## TASK SET:
a) Please return the Giuliani passage word for word, everything from "This is not" down to "all over him.".
b) Answer these questions from the Giuliani passage, one per line:
(i) In which newspaper did David Brooks write the column?
(ii) How many wives has Giuliani had?
(iii) After what event was Giuliani cited for his Churchillian leadership?
DOCUMENT PASSAGE section start
In last Saturday’s New York Times, columnist David Brooks began beating the drum for Rudy Giuliani, either as presidential candidate or as John McCain’s veep, in 2008.
This is not news. Rudy Giuliani may have known he wanted to become president at a younger age (while in his mother’s womb?) than even Bill Clinton did. And the man who could say, with a straight face, that he didn’t know that the first of his three wives was a cousin, is clearly a liar of presidential proportions – and he doesn’t even need to bite his lip.
When Giuliani was cited, first for New York’s crime-fighting “revolution” and then, after 911, for his Churchillian leadership during the city’s darkest days, even liberals gave away in so many words, that the man had “chief executive” written all over him.
DOCUMENT PASSAGE section end
INFORMATION SHOWN section start
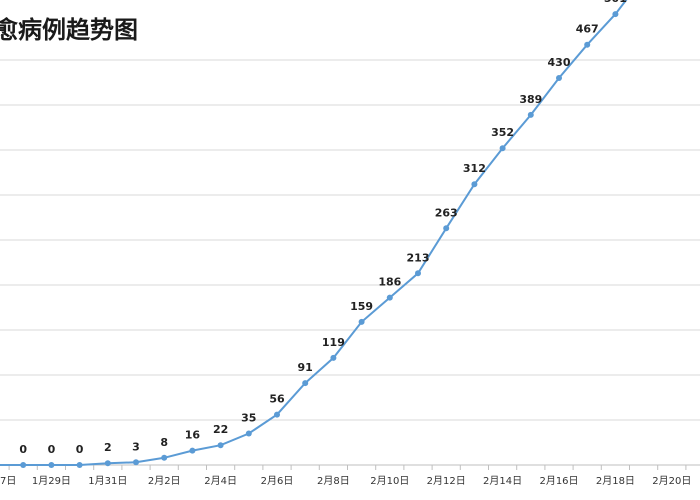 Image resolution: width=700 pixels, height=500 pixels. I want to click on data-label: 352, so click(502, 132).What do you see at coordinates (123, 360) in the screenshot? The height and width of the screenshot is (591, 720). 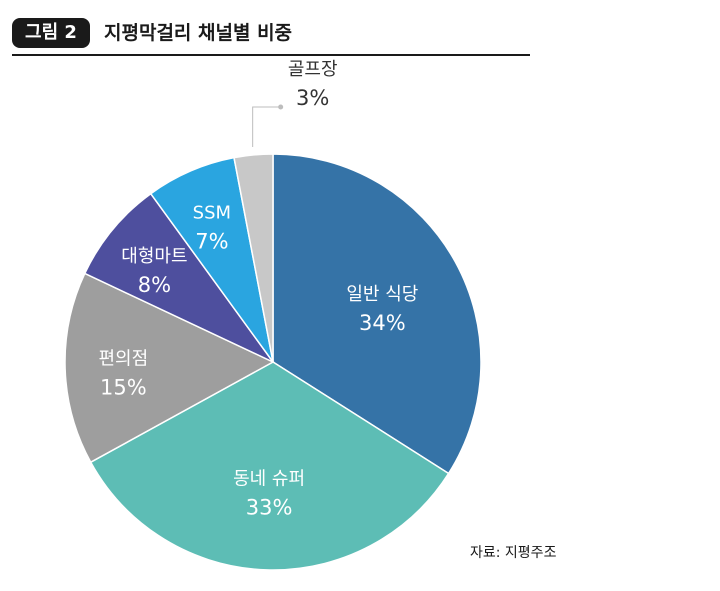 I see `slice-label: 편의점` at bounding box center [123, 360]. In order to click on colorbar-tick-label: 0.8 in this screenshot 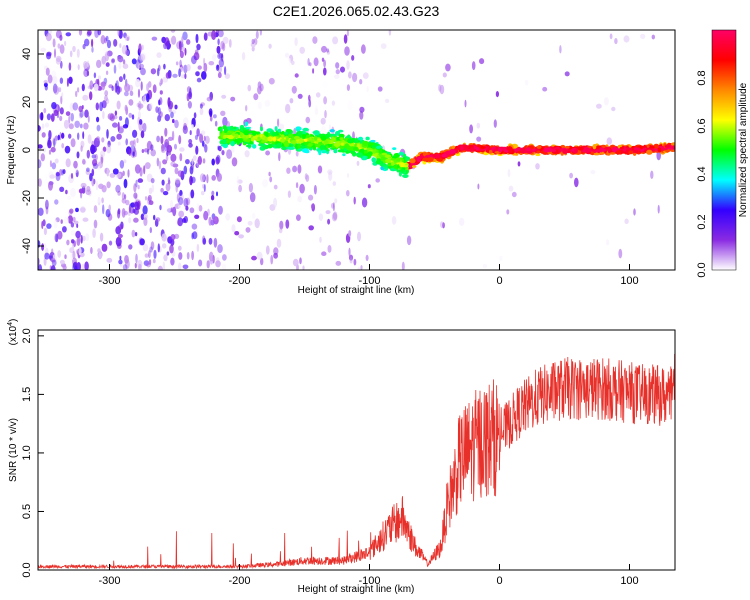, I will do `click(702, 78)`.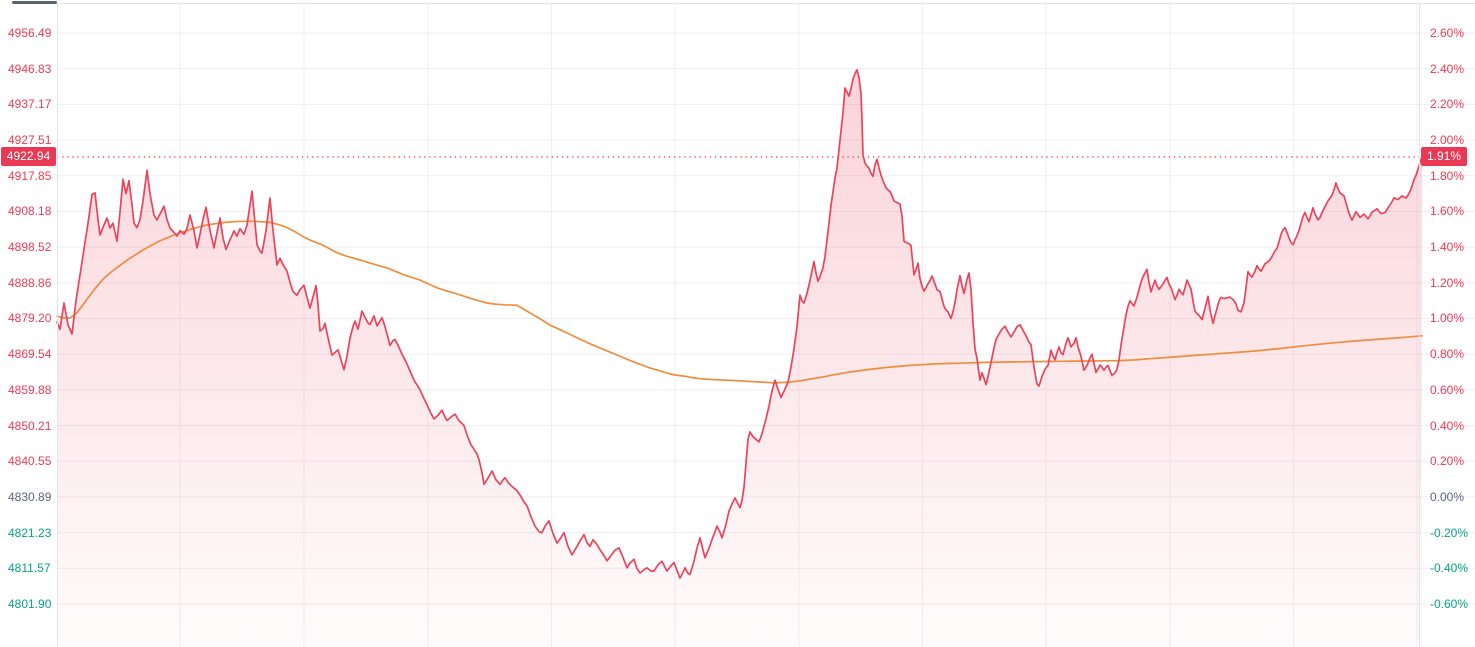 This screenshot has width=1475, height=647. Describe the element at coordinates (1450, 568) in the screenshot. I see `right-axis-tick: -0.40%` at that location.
INFORMATION SHOWN section end
INFORMATION SHOWN section start
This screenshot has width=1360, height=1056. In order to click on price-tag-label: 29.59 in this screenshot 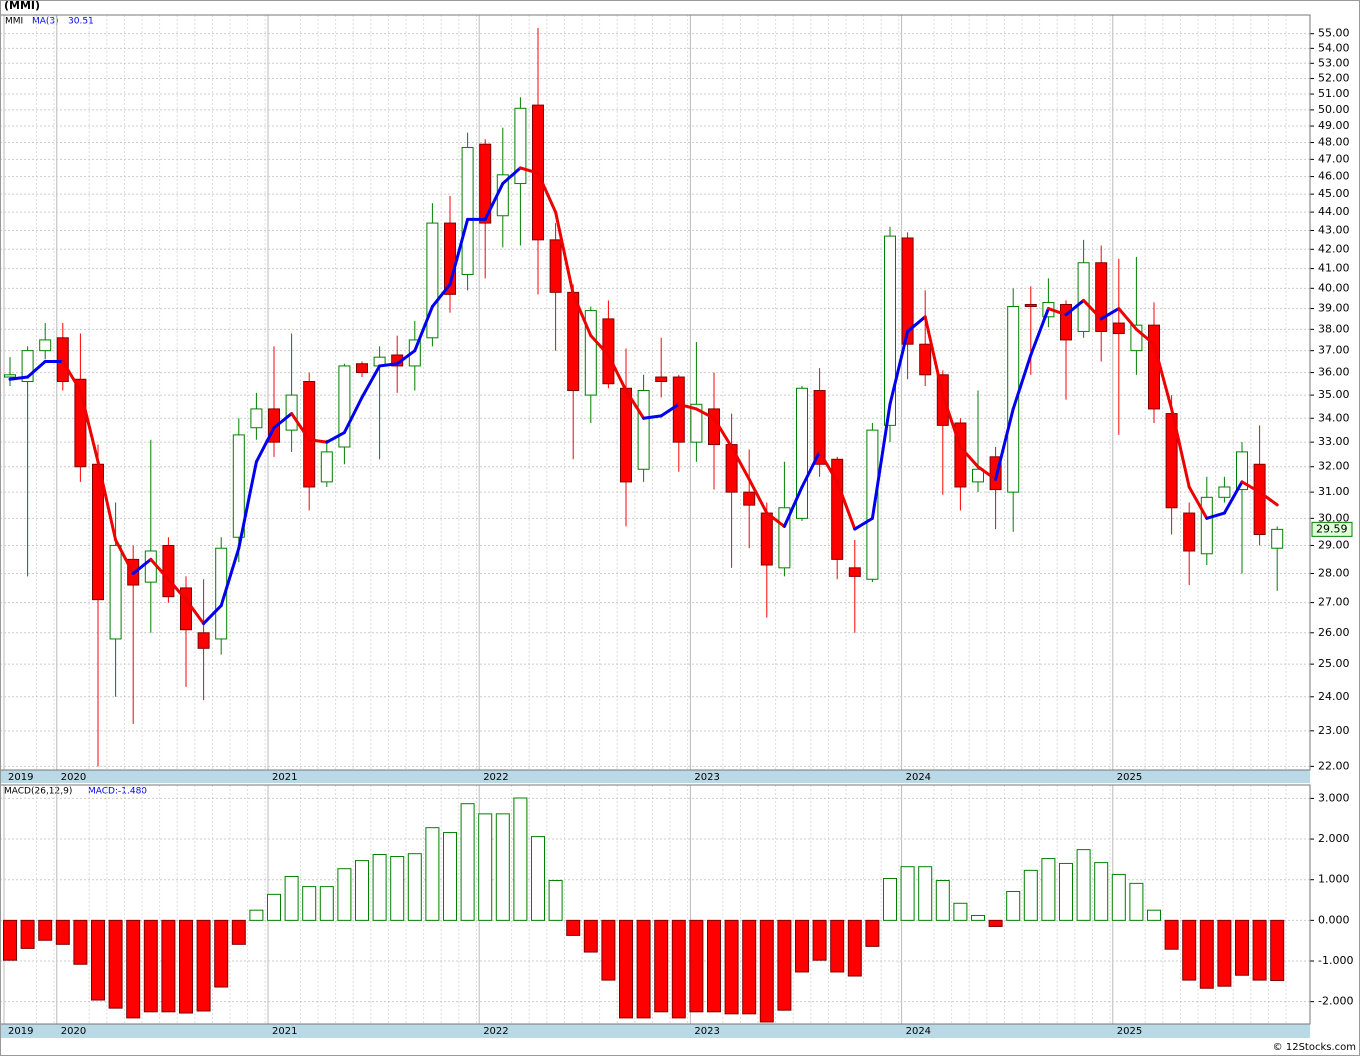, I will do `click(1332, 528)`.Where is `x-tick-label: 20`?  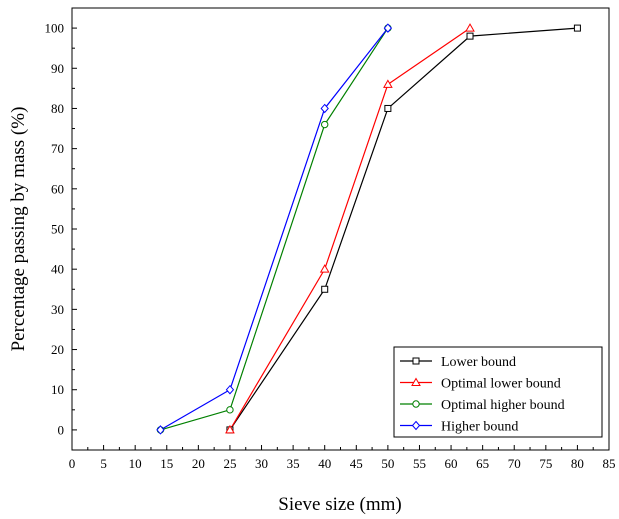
INFORMATION SHOWN section end
## EXERCISE RESPONSES:
a)
This is not news. Rudy Giuliani may have known he wanted to become president at a younger age (while in his mother’s womb?) than even Bill Clinton did. And the man who could say, with a straight face, that he didn’t know that the first of his three wives was a cousin, is clearly a liar of presidential proportions – and he doesn’t even need to bite his lip.
When Giuliani was cited, first for New York’s crime-fighting “revolution” and then, after 911, for his Churchillian leadership during the city’s darkest days, even liberals gave away in so many words, that the man had “chief executive” written all over him.

b)
(i) The New York Times
(ii) Three
(iii) 911